*Description of the task*. Would you reproduce the whole listing below without altering a single word?
START The data
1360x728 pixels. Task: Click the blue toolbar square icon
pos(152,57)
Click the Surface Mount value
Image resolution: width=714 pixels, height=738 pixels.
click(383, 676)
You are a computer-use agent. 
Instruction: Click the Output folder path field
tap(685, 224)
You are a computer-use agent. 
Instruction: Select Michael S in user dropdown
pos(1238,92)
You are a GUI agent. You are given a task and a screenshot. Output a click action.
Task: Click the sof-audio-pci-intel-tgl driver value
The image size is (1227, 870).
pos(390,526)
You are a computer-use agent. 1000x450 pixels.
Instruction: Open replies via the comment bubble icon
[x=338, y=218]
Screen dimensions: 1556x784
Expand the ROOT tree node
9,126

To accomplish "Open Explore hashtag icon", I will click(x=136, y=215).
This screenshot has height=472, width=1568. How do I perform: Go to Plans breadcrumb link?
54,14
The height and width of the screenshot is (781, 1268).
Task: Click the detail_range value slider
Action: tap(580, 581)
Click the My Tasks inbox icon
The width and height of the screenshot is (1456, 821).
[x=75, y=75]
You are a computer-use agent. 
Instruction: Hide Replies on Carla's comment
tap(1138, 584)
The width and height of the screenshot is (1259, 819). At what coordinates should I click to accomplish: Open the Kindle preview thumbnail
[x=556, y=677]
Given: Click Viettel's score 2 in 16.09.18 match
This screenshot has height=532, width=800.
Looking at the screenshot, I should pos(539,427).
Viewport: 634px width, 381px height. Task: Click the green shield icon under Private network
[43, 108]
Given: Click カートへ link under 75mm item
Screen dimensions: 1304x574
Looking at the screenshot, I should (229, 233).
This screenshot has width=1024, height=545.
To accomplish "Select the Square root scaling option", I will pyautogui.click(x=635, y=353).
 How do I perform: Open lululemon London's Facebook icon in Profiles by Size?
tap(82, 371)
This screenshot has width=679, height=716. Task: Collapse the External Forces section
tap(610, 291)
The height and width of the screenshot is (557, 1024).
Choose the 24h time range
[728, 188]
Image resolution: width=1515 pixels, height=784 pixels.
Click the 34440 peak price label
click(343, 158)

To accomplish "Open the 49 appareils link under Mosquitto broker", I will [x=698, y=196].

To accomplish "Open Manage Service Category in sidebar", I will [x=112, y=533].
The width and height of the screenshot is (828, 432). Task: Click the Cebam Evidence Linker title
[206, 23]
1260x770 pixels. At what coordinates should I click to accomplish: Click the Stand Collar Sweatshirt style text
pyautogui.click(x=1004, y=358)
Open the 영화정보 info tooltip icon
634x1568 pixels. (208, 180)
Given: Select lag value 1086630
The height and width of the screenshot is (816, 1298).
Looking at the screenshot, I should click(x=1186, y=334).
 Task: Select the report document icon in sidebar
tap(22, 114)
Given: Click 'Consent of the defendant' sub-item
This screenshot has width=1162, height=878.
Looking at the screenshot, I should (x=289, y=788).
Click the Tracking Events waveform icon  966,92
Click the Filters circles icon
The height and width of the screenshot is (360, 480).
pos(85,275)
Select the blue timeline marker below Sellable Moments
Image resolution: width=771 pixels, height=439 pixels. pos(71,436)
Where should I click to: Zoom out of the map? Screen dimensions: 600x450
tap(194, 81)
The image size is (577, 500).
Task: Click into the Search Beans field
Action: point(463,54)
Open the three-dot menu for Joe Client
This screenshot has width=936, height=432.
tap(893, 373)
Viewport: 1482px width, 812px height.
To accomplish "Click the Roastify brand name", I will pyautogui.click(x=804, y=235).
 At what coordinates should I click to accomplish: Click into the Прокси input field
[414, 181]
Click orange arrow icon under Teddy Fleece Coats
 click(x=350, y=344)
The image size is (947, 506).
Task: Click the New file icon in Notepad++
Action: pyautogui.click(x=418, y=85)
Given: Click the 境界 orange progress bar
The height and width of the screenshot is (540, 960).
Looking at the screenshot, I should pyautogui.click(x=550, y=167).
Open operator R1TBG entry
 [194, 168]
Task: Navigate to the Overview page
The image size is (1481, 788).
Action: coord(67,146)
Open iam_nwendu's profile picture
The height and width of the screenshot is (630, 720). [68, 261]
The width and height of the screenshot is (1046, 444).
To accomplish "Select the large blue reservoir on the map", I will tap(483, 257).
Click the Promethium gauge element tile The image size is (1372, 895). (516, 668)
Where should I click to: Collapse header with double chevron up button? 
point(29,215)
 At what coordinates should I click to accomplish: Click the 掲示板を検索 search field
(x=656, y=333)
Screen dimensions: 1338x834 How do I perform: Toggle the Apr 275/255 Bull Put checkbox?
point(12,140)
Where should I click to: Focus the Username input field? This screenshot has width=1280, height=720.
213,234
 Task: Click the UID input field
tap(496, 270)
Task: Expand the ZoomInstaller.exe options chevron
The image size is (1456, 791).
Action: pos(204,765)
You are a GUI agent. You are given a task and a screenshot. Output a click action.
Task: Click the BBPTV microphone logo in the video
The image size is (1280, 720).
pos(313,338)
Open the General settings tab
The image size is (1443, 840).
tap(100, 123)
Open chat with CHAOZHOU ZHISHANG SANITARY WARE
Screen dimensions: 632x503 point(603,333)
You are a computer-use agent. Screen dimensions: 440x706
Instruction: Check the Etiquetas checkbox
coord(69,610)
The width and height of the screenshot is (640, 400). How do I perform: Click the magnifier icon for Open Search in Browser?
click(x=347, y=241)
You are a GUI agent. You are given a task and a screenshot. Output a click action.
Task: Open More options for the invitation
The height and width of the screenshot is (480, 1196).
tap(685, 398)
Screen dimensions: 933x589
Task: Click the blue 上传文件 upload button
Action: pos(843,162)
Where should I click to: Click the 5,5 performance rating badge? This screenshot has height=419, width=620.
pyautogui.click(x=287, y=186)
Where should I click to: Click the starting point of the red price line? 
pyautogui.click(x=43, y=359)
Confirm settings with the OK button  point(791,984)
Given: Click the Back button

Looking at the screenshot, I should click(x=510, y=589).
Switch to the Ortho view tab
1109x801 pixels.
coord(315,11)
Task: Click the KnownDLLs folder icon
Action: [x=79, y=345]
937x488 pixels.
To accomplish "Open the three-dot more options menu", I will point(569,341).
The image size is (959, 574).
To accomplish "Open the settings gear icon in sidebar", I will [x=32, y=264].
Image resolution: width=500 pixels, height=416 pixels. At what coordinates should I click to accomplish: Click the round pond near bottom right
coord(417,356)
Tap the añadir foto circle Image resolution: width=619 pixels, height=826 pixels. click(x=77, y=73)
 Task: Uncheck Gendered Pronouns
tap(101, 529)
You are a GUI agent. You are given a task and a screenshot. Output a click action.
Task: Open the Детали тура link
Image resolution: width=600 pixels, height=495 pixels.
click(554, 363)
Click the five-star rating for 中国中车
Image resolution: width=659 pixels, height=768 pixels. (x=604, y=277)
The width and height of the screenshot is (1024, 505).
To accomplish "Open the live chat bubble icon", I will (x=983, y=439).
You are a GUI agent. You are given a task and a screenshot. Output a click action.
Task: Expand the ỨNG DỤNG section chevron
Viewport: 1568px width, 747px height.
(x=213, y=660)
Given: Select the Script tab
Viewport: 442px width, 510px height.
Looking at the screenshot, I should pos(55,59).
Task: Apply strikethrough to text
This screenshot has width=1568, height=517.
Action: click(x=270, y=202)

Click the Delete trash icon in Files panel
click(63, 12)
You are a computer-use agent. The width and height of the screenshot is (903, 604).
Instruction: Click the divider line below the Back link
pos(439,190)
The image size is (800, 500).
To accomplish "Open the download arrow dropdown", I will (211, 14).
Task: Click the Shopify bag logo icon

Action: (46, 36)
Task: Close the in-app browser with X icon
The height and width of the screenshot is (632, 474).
END The data
*Written answer*.
1360x728 pixels. Task: Click the blue toolbar square icon
pos(152,57)
Click the Surface Mount value
Image resolution: width=714 pixels, height=738 pixels.
click(383, 676)
You are a computer-use agent. 
Instruction: Click the Output folder path field
tap(685, 224)
You are a computer-use agent. 
Instruction: Select Michael S in user dropdown
pos(1238,92)
You are a GUI agent. You are given a task and a screenshot. Output a click action.
Task: Click the sof-audio-pci-intel-tgl driver value
The image size is (1227, 870).
pos(390,526)
You are a computer-use agent. 1000x450 pixels.
Instruction: Open replies via the comment bubble icon
[x=338, y=218]
Screen dimensions: 1556x784
Expand the ROOT tree node
9,126

To accomplish "Open Explore hashtag icon", I will click(x=136, y=215).
This screenshot has height=472, width=1568. How do I perform: Go to Plans breadcrumb link?
54,14
The height and width of the screenshot is (781, 1268).
Task: Click the detail_range value slider
Action: tap(580, 581)
Click the My Tasks inbox icon
The width and height of the screenshot is (1456, 821).
[x=75, y=75]
You are a computer-use agent. 
Instruction: Hide Replies on Carla's comment
tap(1138, 584)
The width and height of the screenshot is (1259, 819). At what coordinates should I click to accomplish: Open the Kindle preview thumbnail
[x=556, y=677]
Given: Click Viettel's score 2 in 16.09.18 match
This screenshot has height=532, width=800.
Looking at the screenshot, I should pos(539,427).
Viewport: 634px width, 381px height. Task: Click the green shield icon under Private network
[43, 108]
Given: Click カートへ link under 75mm item
Screen dimensions: 1304x574
Looking at the screenshot, I should (229, 233).
This screenshot has width=1024, height=545.
To accomplish "Select the Square root scaling option", I will pyautogui.click(x=635, y=353).
 How do I perform: Open lululemon London's Facebook icon in Profiles by Size?
tap(82, 371)
This screenshot has width=679, height=716. Task: Collapse the External Forces section
tap(610, 291)
The height and width of the screenshot is (557, 1024).
Choose the 24h time range
[728, 188]
Image resolution: width=1515 pixels, height=784 pixels.
Click the 34440 peak price label
click(343, 158)

To accomplish "Open the 49 appareils link under Mosquitto broker", I will [x=698, y=196].

To accomplish "Open Manage Service Category in sidebar", I will [x=112, y=533].
The width and height of the screenshot is (828, 432). Task: Click the Cebam Evidence Linker title
[206, 23]
1260x770 pixels. At what coordinates should I click to accomplish: Click the Stand Collar Sweatshirt style text
pyautogui.click(x=1004, y=358)
Open the 영화정보 info tooltip icon
634x1568 pixels. (208, 180)
Given: Select lag value 1086630
The height and width of the screenshot is (816, 1298).
Looking at the screenshot, I should click(x=1186, y=334).
 Task: Select the report document icon in sidebar
tap(22, 114)
Given: Click 'Consent of the defendant' sub-item
This screenshot has width=1162, height=878.
Looking at the screenshot, I should (x=289, y=788).
Click the Tracking Events waveform icon  966,92
Click the Filters circles icon
The height and width of the screenshot is (360, 480).
pos(85,275)
Select the blue timeline marker below Sellable Moments
Image resolution: width=771 pixels, height=439 pixels. pos(71,436)
Where should I click to: Zoom out of the map? Screen dimensions: 600x450
tap(194, 81)
The image size is (577, 500).
Task: Click into the Search Beans field
Action: point(463,54)
Open the three-dot menu for Joe Client
This screenshot has width=936, height=432.
tap(893, 373)
Viewport: 1482px width, 812px height.
To accomplish "Click the Roastify brand name", I will pyautogui.click(x=804, y=235).
 At what coordinates should I click to accomplish: Click into the Прокси input field
[414, 181]
Click orange arrow icon under Teddy Fleece Coats
 click(x=350, y=344)
The image size is (947, 506).
Task: Click the New file icon in Notepad++
Action: pyautogui.click(x=418, y=85)
Given: Click the 境界 orange progress bar
The height and width of the screenshot is (540, 960).
Looking at the screenshot, I should pyautogui.click(x=550, y=167).
Open operator R1TBG entry
 [194, 168]
Task: Navigate to the Overview page
The image size is (1481, 788).
Action: coord(67,146)
Open iam_nwendu's profile picture
The height and width of the screenshot is (630, 720). [68, 261]
The width and height of the screenshot is (1046, 444).
To accomplish "Select the large blue reservoir on the map", I will tap(483, 257).
Click the Promethium gauge element tile The image size is (1372, 895). (516, 668)
Where should I click to: Collapse header with double chevron up button? 
point(29,215)
 At what coordinates should I click to accomplish: Click the 掲示板を検索 search field
(x=656, y=333)
Screen dimensions: 1338x834 How do I perform: Toggle the Apr 275/255 Bull Put checkbox?
point(12,140)
Where should I click to: Focus the Username input field? This screenshot has width=1280, height=720.
213,234
 Task: Click the UID input field
tap(496, 270)
Task: Expand the ZoomInstaller.exe options chevron
The image size is (1456, 791).
Action: pos(204,765)
You are a GUI agent. You are given a task and a screenshot. Output a click action.
Task: Click the BBPTV microphone logo in the video
The image size is (1280, 720).
pos(313,338)
Open the General settings tab
The image size is (1443, 840).
tap(100, 123)
Open chat with CHAOZHOU ZHISHANG SANITARY WARE
Screen dimensions: 632x503 point(603,333)
You are a computer-use agent. Screen dimensions: 440x706
Instruction: Check the Etiquetas checkbox
coord(69,610)
The width and height of the screenshot is (640, 400). How do I perform: Click the magnifier icon for Open Search in Browser?
click(x=347, y=241)
You are a GUI agent. You are given a task and a screenshot. Output a click action.
Task: Open More options for the invitation
The height and width of the screenshot is (480, 1196).
tap(685, 398)
Screen dimensions: 933x589
Task: Click the blue 上传文件 upload button
Action: pos(843,162)
Where should I click to: Click the 5,5 performance rating badge? This screenshot has height=419, width=620.
pyautogui.click(x=287, y=186)
Where should I click to: Click the starting point of the red price line? 
pyautogui.click(x=43, y=359)
Confirm settings with the OK button  point(791,984)
Given: Click the Back button

Looking at the screenshot, I should click(x=510, y=589).
Switch to the Ortho view tab
1109x801 pixels.
coord(315,11)
Task: Click the KnownDLLs folder icon
Action: [x=79, y=345]
937x488 pixels.
To accomplish "Open the three-dot more options menu", I will point(569,341).
The image size is (959, 574).
To accomplish "Open the settings gear icon in sidebar", I will [x=32, y=264].
Image resolution: width=500 pixels, height=416 pixels. At what coordinates should I click to accomplish: Click the round pond near bottom right
coord(417,356)
Tap the añadir foto circle Image resolution: width=619 pixels, height=826 pixels. click(x=77, y=73)
 Task: Uncheck Gendered Pronouns
tap(101, 529)
You are a GUI agent. You are given a task and a screenshot. Output a click action.
Task: Open the Детали тура link
Image resolution: width=600 pixels, height=495 pixels.
click(554, 363)
Click the five-star rating for 中国中车
Image resolution: width=659 pixels, height=768 pixels. (x=604, y=277)
The width and height of the screenshot is (1024, 505).
To accomplish "Open the live chat bubble icon", I will (x=983, y=439).
You are a GUI agent. You are given a task and a screenshot. Output a click action.
Task: Expand the ỨNG DỤNG section chevron
Viewport: 1568px width, 747px height.
(x=213, y=660)
Given: Select the Script tab
Viewport: 442px width, 510px height.
Looking at the screenshot, I should pos(55,59).
Task: Apply strikethrough to text
This screenshot has width=1568, height=517.
Action: click(x=270, y=202)

Click the Delete trash icon in Files panel
click(63, 12)
You are a computer-use agent. The width and height of the screenshot is (903, 604).
Instruction: Click the divider line below the Back link
pos(439,190)
The image size is (800, 500).
To accomplish "Open the download arrow dropdown", I will (211, 14).
Task: Click the Shopify bag logo icon

Action: (46, 36)
Task: Close the in-app browser with X icon
The height and width of the screenshot is (632, 474).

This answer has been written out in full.